# Work task
Produce a verbatim copy of the entries listed below.

# Records provided
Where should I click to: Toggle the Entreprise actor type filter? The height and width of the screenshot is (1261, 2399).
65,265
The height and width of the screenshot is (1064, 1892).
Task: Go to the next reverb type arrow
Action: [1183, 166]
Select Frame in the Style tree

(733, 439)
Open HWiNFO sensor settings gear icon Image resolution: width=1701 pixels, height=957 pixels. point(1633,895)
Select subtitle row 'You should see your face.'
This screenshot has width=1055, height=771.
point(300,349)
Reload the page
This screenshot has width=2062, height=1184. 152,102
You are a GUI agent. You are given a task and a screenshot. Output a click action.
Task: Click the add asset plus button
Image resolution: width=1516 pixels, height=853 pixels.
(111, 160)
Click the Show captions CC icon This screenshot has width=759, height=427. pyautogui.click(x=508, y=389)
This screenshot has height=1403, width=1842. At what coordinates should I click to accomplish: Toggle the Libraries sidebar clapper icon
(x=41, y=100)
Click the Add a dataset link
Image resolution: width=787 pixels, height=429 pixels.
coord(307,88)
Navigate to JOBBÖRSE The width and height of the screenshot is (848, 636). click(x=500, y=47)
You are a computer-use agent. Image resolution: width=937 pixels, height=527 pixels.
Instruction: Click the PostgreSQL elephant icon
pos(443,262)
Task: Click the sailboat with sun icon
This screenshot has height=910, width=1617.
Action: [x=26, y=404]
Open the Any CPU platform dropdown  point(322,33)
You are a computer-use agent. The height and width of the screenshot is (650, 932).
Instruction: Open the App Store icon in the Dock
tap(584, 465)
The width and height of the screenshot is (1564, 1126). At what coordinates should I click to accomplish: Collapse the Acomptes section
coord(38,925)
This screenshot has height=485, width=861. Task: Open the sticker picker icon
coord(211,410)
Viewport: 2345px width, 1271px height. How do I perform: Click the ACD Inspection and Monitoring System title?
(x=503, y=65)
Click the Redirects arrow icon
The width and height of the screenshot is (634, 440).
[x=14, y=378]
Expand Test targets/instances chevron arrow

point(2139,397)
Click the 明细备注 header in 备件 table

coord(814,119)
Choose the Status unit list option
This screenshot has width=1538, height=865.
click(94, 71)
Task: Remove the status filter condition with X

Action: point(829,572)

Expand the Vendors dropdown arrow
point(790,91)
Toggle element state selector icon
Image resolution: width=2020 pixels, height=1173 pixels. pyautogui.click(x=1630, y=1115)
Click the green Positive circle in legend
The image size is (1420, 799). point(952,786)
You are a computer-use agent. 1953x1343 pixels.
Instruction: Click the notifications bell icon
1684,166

# Output for this task
Where should I click to: Toggle the Entreprise actor type filter? The height and width of the screenshot is (1261, 2399).
65,265
The height and width of the screenshot is (1064, 1892).
Task: Go to the next reverb type arrow
Action: [1183, 166]
Select Frame in the Style tree

(733, 439)
Open HWiNFO sensor settings gear icon Image resolution: width=1701 pixels, height=957 pixels. point(1633,895)
Select subtitle row 'You should see your face.'
This screenshot has width=1055, height=771.
point(300,349)
Reload the page
This screenshot has width=2062, height=1184. 152,102
You are a GUI agent. You are given a task and a screenshot. Output a click action.
Task: Click the add asset plus button
Image resolution: width=1516 pixels, height=853 pixels.
(111, 160)
Click the Show captions CC icon This screenshot has width=759, height=427. pyautogui.click(x=508, y=389)
This screenshot has height=1403, width=1842. At what coordinates should I click to accomplish: Toggle the Libraries sidebar clapper icon
(x=41, y=100)
Click the Add a dataset link
Image resolution: width=787 pixels, height=429 pixels.
coord(307,88)
Navigate to JOBBÖRSE The width and height of the screenshot is (848, 636). click(x=500, y=47)
You are a computer-use agent. Image resolution: width=937 pixels, height=527 pixels.
Instruction: Click the PostgreSQL elephant icon
pos(443,262)
Task: Click the sailboat with sun icon
This screenshot has height=910, width=1617.
Action: [x=26, y=404]
Open the Any CPU platform dropdown  point(322,33)
You are a computer-use agent. The height and width of the screenshot is (650, 932).
Instruction: Open the App Store icon in the Dock
tap(584, 465)
The width and height of the screenshot is (1564, 1126). At what coordinates should I click to accomplish: Collapse the Acomptes section
coord(38,925)
This screenshot has height=485, width=861. Task: Open the sticker picker icon
coord(211,410)
Viewport: 2345px width, 1271px height. How do I perform: Click the ACD Inspection and Monitoring System title?
(x=503, y=65)
Click the Redirects arrow icon
The width and height of the screenshot is (634, 440).
[x=14, y=378]
Expand Test targets/instances chevron arrow

point(2139,397)
Click the 明细备注 header in 备件 table

coord(814,119)
Choose the Status unit list option
This screenshot has width=1538, height=865.
click(94, 71)
Task: Remove the status filter condition with X

Action: point(829,572)

Expand the Vendors dropdown arrow
point(790,91)
Toggle element state selector icon
Image resolution: width=2020 pixels, height=1173 pixels. pyautogui.click(x=1630, y=1115)
Click the green Positive circle in legend
The image size is (1420, 799). point(952,786)
You are a computer-use agent. 1953x1343 pixels.
Instruction: Click the notifications bell icon
1684,166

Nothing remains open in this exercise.